LAS VEGAS, May 9 (Reuters) - Stanley Fischer, the former vice chairman of the U.S. Federal Reserve, said the Trump administration’s decision to pull out of the Iran nuclear deal and other geopolitical developments were cause for concern given the potential for international conflict.
“My internal VIX went up a lot,” Fischer said on Wednesday during the Context Leadership Summit in Las Vegas, a 750-person hedge fund-focused conference.
VIX refers to the CBOE Volatility Index, which measures expected volatility in the U.S. stock market. The VIX spiked in February amid a pullback in equities but has mostly declined since, including in May.
Fischer, who left the Fed in October, called the situation in the Middle East “very tough.” U.S. President Donald Trump on Tuesday pulled out of an international nuclear deal with Iran, raising the risk of conflict in the Middle East, upsetting European allies and casting uncertainty over global oil supplies.
“This is a problem that could lead to nuclear proliferation,” he said. “It’s a problem that could break the relations between the United States and Europe even more than they have been affected already.”

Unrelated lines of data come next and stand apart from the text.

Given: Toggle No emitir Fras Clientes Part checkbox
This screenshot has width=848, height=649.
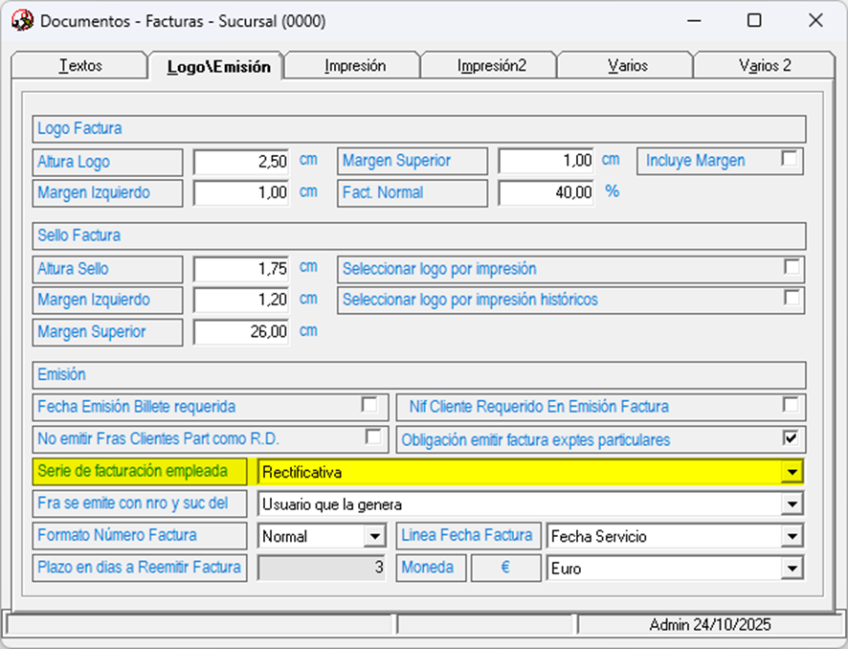Looking at the screenshot, I should pyautogui.click(x=373, y=437).
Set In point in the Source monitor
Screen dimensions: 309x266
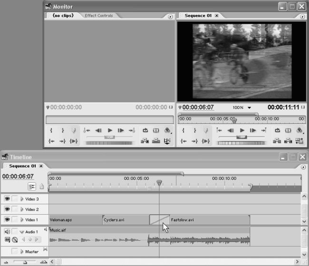tap(51, 130)
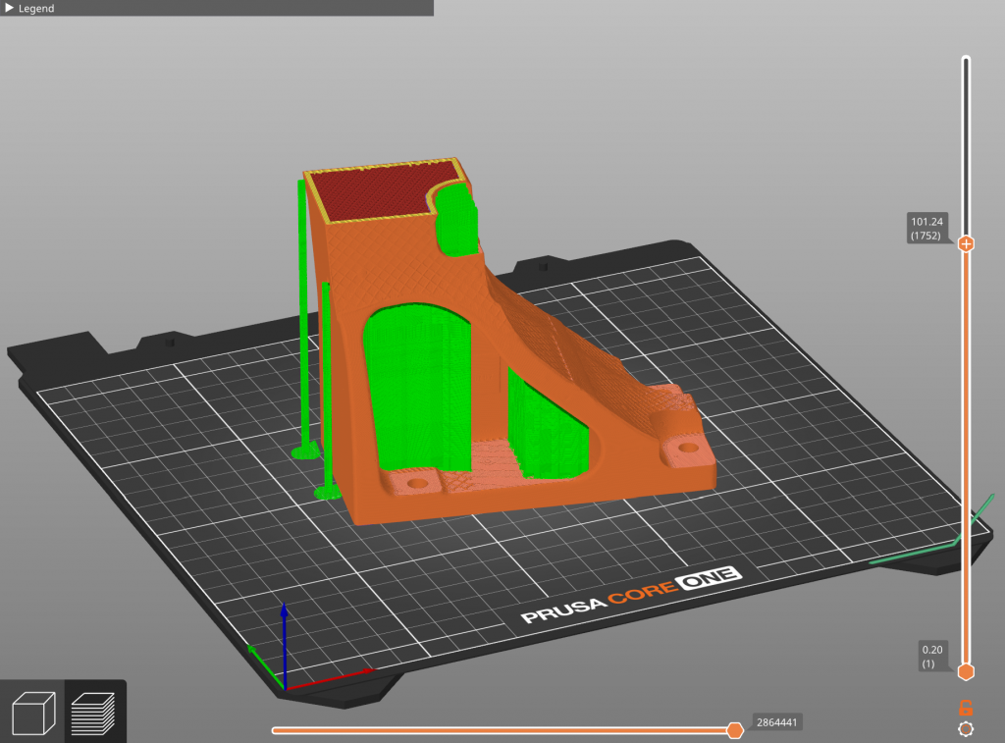The width and height of the screenshot is (1005, 743).
Task: Click the tall green support tower
Action: [x=302, y=314]
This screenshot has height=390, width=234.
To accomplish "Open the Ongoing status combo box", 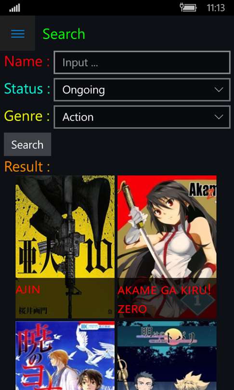I will (142, 90).
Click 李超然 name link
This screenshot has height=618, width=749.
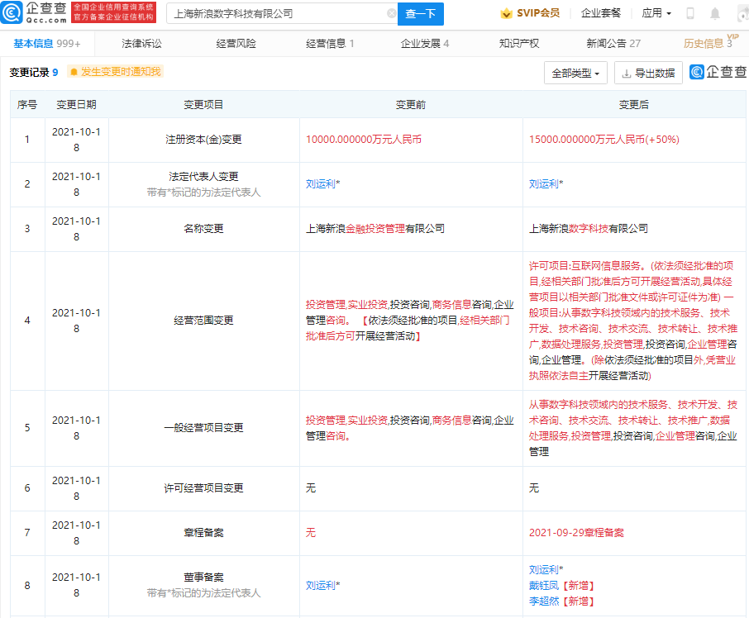point(544,601)
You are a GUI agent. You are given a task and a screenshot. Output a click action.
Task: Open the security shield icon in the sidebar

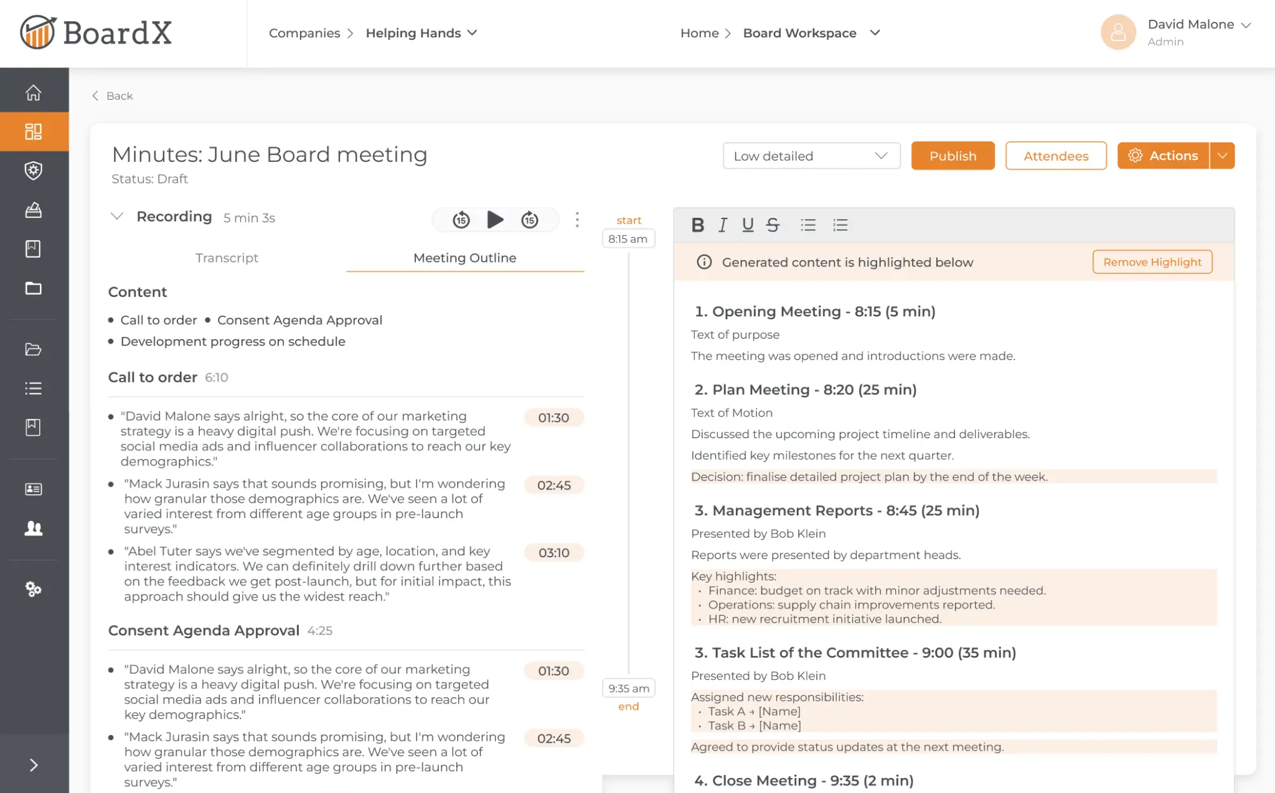34,171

Fischer, speaking alongside Mohamed El-Erian, the chief economic adviser for Allianz, also cited concerns about looming tariffs by and on the United States. The world’s two largest economies are in a heated feud over U.S. tariffs on steel and aluminum and China’s retaliatory tariffs and port inspections.
“Trade wars in the past ended up with major economic negative consequences, and that could happen now,” Fischer said.
Fischer also discussed the potential negative effect on future economic policy of the recent U.S. tax overhaul that cut top corporate tax rates to 21 percent from 35 percent.
He said that future fiscal expansion would be “very difficult” and that the United States could one day be in a position where it could not float debt as easily.
“If people really were as worried about fiscal deficits as they should be, we wouldn’t have had a tax cut of this magnitude,” he said.
Still, Fischer said he was positive on the Fed leadership and indicated government interest rates were likely to rise given healthy economic indicators that traditionally lead to inflation, such as demand for labor and the supply of goods.
“I think if you are looking two to three years ahead in the capital markets you shouldn’t be ruling out numbers which are reasonable,” Fischer said, without specifying a number.
A U.S. 10-year Treasury bill currently yields around 3 percent.